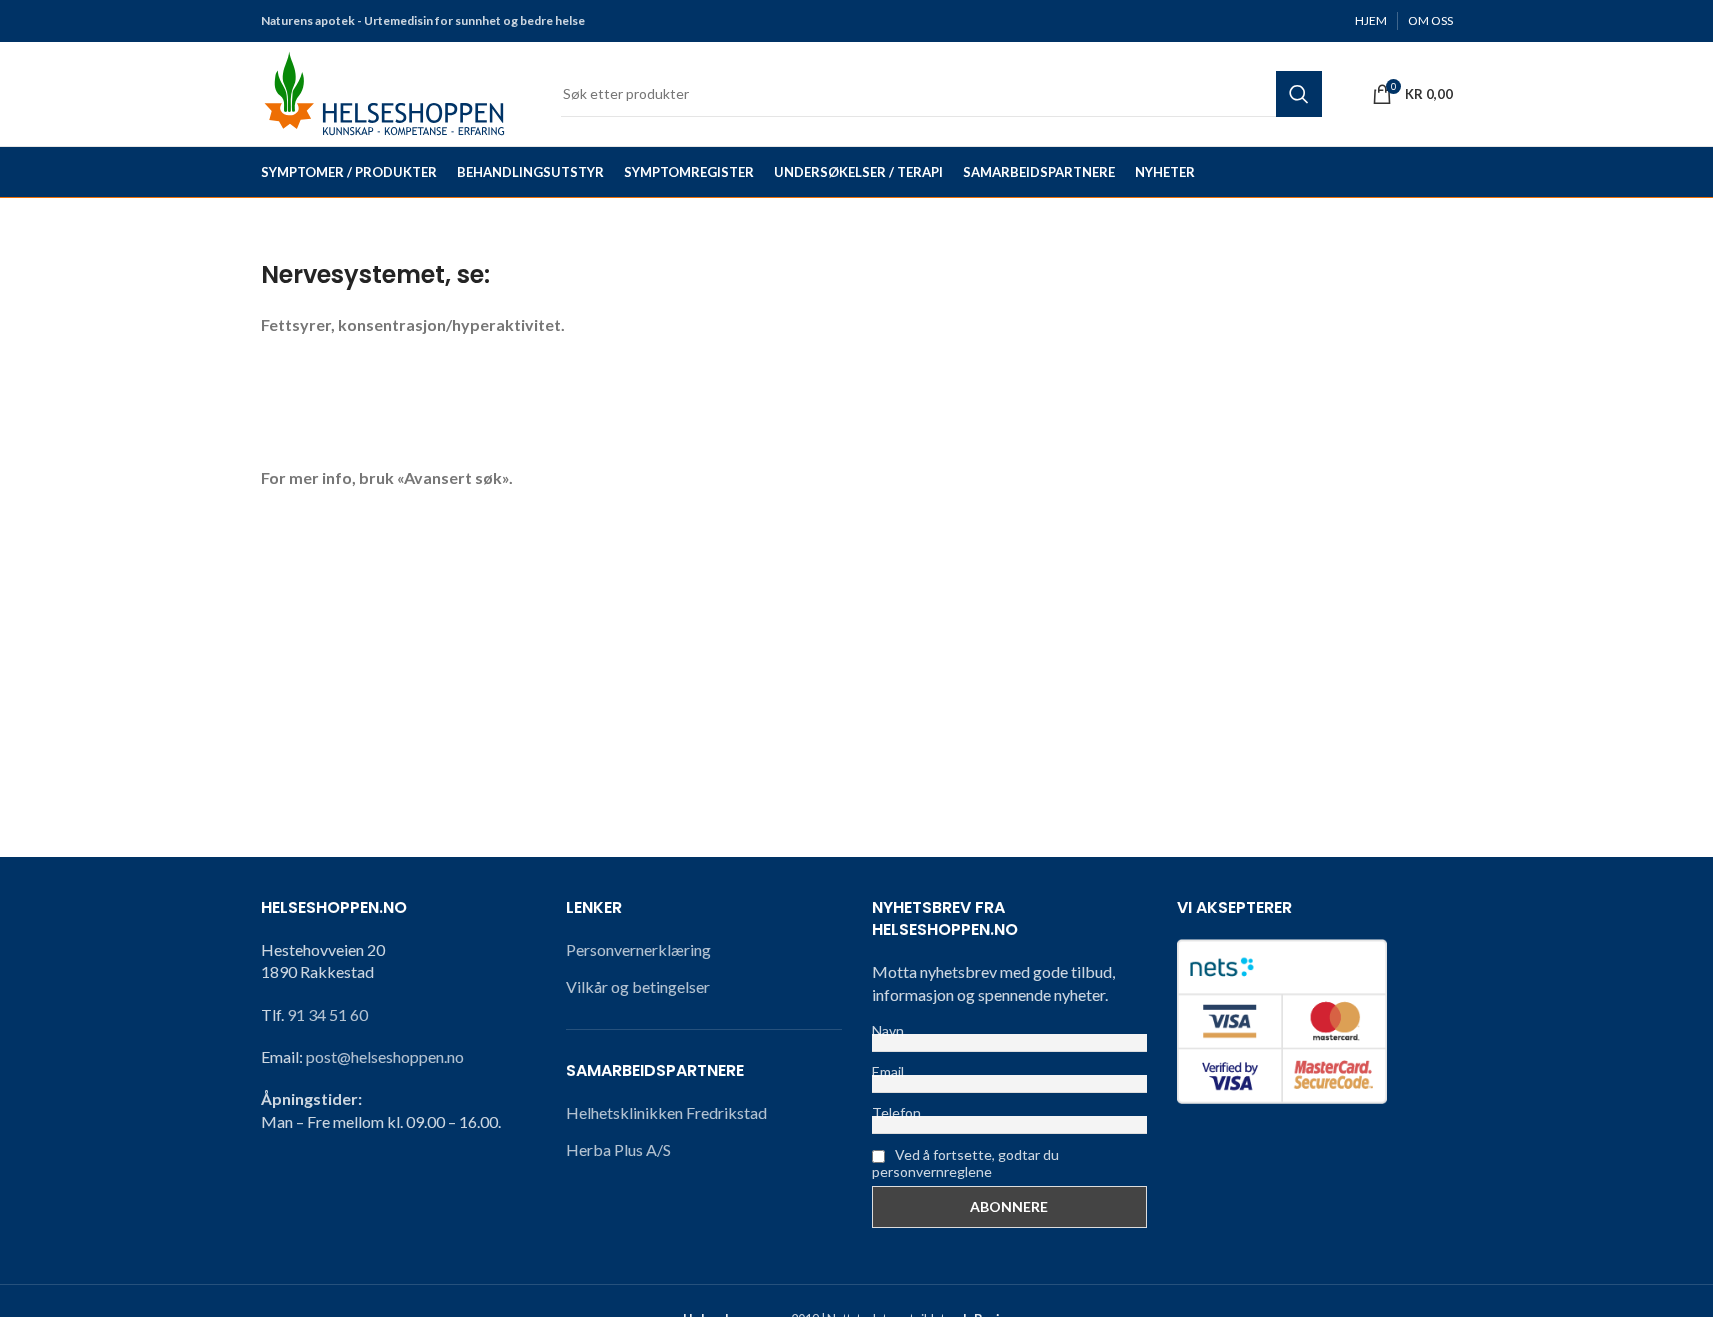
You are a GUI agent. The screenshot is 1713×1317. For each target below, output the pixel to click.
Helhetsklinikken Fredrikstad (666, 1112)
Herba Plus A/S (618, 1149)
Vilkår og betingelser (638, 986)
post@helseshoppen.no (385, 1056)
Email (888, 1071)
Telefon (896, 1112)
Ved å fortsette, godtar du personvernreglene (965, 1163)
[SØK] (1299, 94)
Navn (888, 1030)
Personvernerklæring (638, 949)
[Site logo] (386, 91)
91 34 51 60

→ Exercise:
With the pictures omitted, the entries are to be transcribed in full, exactly as they appear.

→ Reply to the task:
You are a GUI agent. The screenshot is 1713×1317. For each target below, output the pixel to click.
Helhetsklinikken Fredrikstad (666, 1112)
Herba Plus A/S (618, 1149)
Vilkår og betingelser (638, 986)
post@helseshoppen.no (385, 1056)
Email (888, 1071)
Telefon (896, 1112)
Ved å fortsette, godtar du personvernreglene (965, 1163)
[SØK] (1299, 94)
Navn (888, 1030)
Personvernerklæring (638, 949)
[Site logo] (386, 91)
91 34 51 60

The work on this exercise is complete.